Tremblement de terre au ministère des Affaires alimentaires: Comédie

La bouche qui mange ne parle pas. Ce bel aphorisme des gens de bonnes mœurs est une vérité presque universelle. À une condition toutefois : le verbe manger doit se conjuguer à tous les temps de la faim, chez tout le monde sans discrimination sociale. Mais, même les créatures les plus dociles comme les moutons, taciturnes d’ordinaire, peuvent bêler et se rebeller quand vient à manquer l’herbe permanente pour leur panse gourmande. Et si cette crise alimentaire était le fait de quelques assoiffés de pouvoir tirant les ficelles pour ébranler le ministère en charge ?
Manger !
De tous les verbes conjugués depuis l’Antiquité, mère de la vie sur terre, il est celui qui fait le moins mal à la tête ; même si l’on commet une faute de langue contre la dent gourmande pressée à l’impératif présent qu’exige la faim. Il fait aussi moins mal au cœur ; lorsque tous les pronoms personnels de la communauté humaine le conjuguent en respectant les nombreux accords conclus par les assises du sommet des entrailles tenu depuis la tendre enfance en passant par l’adolescence jusqu’aux abords à haut risque de l’indécence sénile, qui pleure au soir de sa vie, une maigre pitance ; faute de faire bombance.
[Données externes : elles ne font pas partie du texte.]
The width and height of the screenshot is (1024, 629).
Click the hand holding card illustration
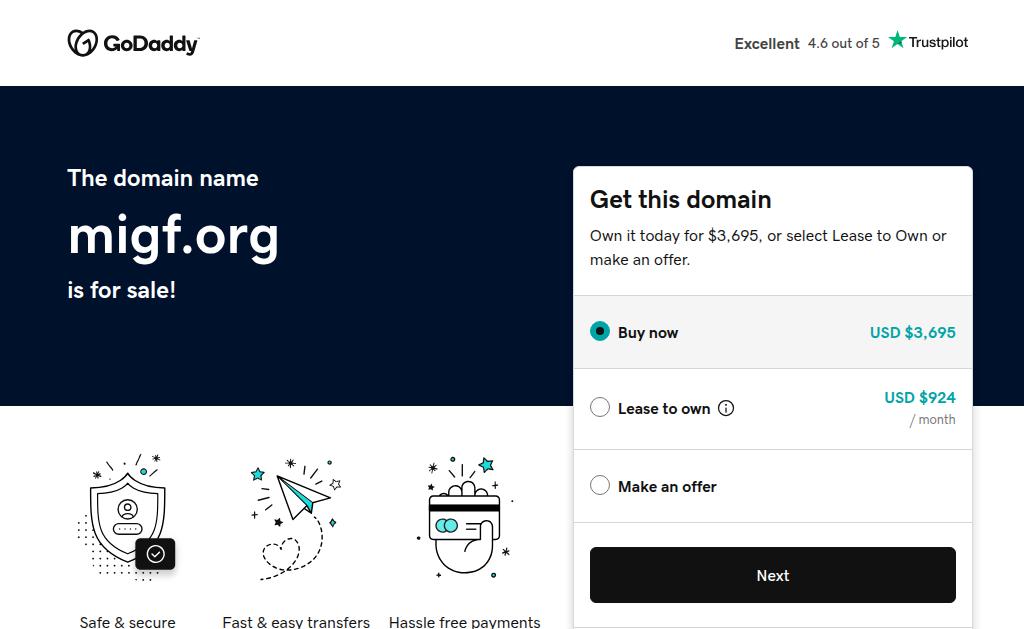click(464, 518)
Mais, ce verbe est dangereusement perturbateur, provocateur et destructeur. On peut le vérifier chez les plus zélés professeurs, ès bouche gourmande. Ceux-ci s’amusent et imposent sa conjugaison aux temps passés, radieux et merveilleux ; où le ventre répondait, en écho rythmé, à la bouche pleine dont la parole s’étranglait de plaisir malicieux savourant les délices d’une délectation que procurait une alimentation abondante et variée ; alors que le présent de l’indicatif indique le point rouge d’une grève imminente de la faim ou plutôt d’une révolte contre la faim.
C’est le temps en question tant redouté par les gouvernants de la République du ventre qui arrive maintenant. Celui où les ministres de cette République universelle oublient de se mettre ensemble pour le conjuguer quand va éclater l’orage des appétits gloutons des uns et l’égoïsme des autres ; cet égoïsme légendaire du singe, mourant fruit à la main, indifférent aux pleurs de faim de ses petits ; qui fait que le « Tremblement de terre au ministère des Affaires alimentaires » trouble la quiétude du peuple des moutons.
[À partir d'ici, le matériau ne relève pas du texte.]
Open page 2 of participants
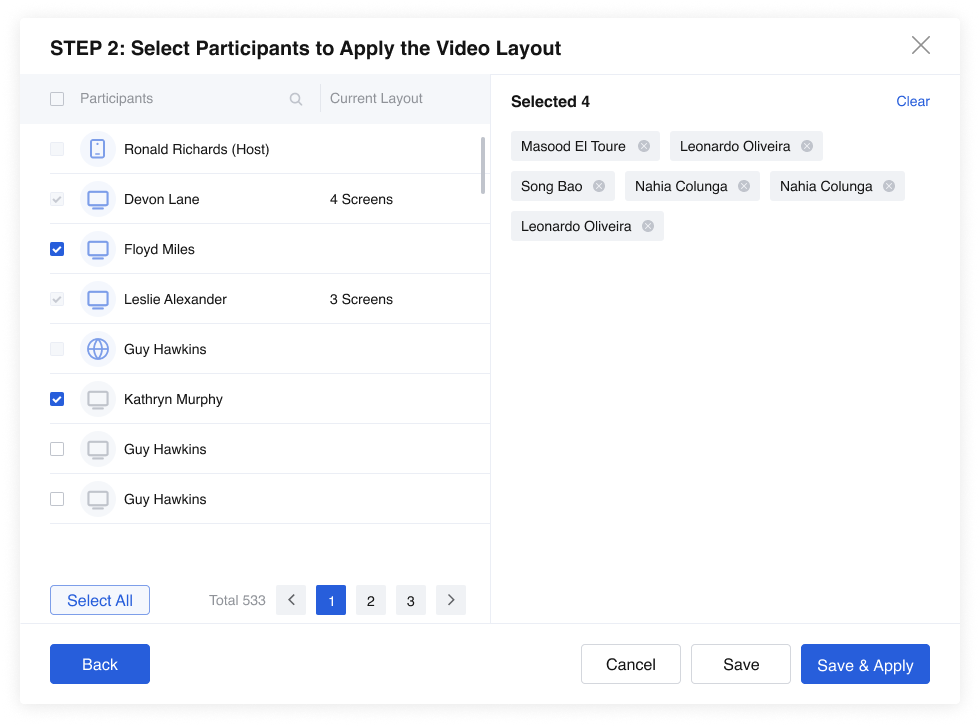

Alors, dans ce pays des moutons tranquilles, maîtres du silence qui ruminent leur faim, on peut aussi se fâcher. On a le droit de marcher, de s’agiter, de parler enfin. Quand le muet parle, c’est le sourd qui l’entend. Et ce sont les brebis qui sont reines du ring pour la circonstance laissant leurs mâles béliers, bêler pour faire diversion en ruminant leur colère, leur misère, leur galère comme des phacochères manquant de bonne chère. Elles s’arcboutent, nos brebis effarouchées, et vont donc prendre le taureau par les cornes pour punir de manière particulière, l’insolence des méchants bergers qui ont osé toucher au nerf de l’univers : la denrée alimentaire.
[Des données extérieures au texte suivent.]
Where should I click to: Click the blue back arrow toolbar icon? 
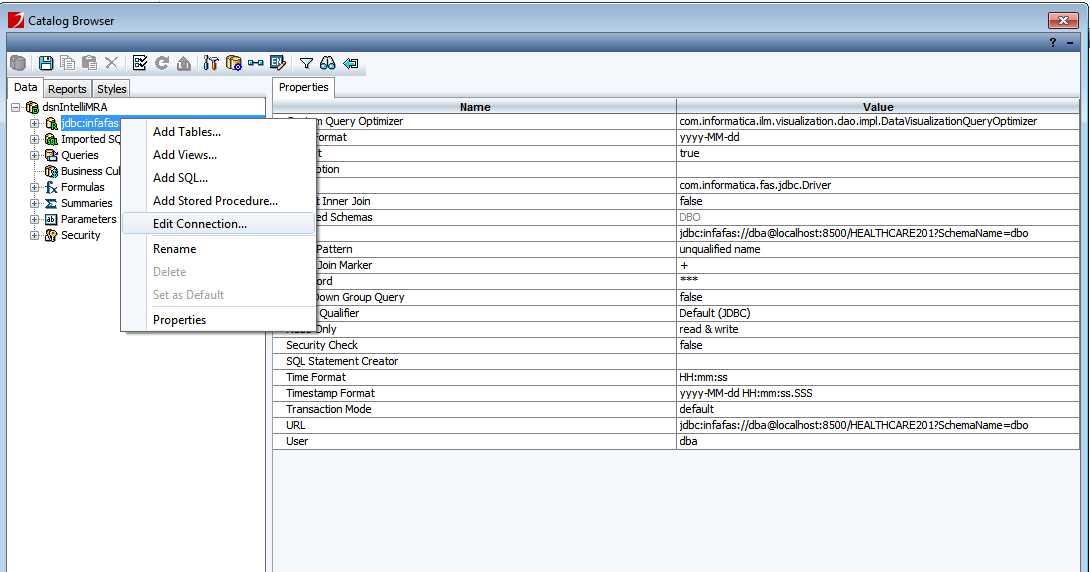click(350, 63)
Affamer le peuple pour provoquer un coup d’État : altruisme ambigu ou pur arrivisme ? Complot, crise alimentaire, procès... C’est la soif de justice et de transparence qui portent cette pièce de Pierre Ntsemou. Subversive et fantaisiste, cette mise en scène du manège politique dénonce les pouvoirs corrompus, les marionnettistes de l’ombre, les affairistes, tout comme elle réclame le réveil de la conscience citoyenne. Une satire acide qui n’épargne personne.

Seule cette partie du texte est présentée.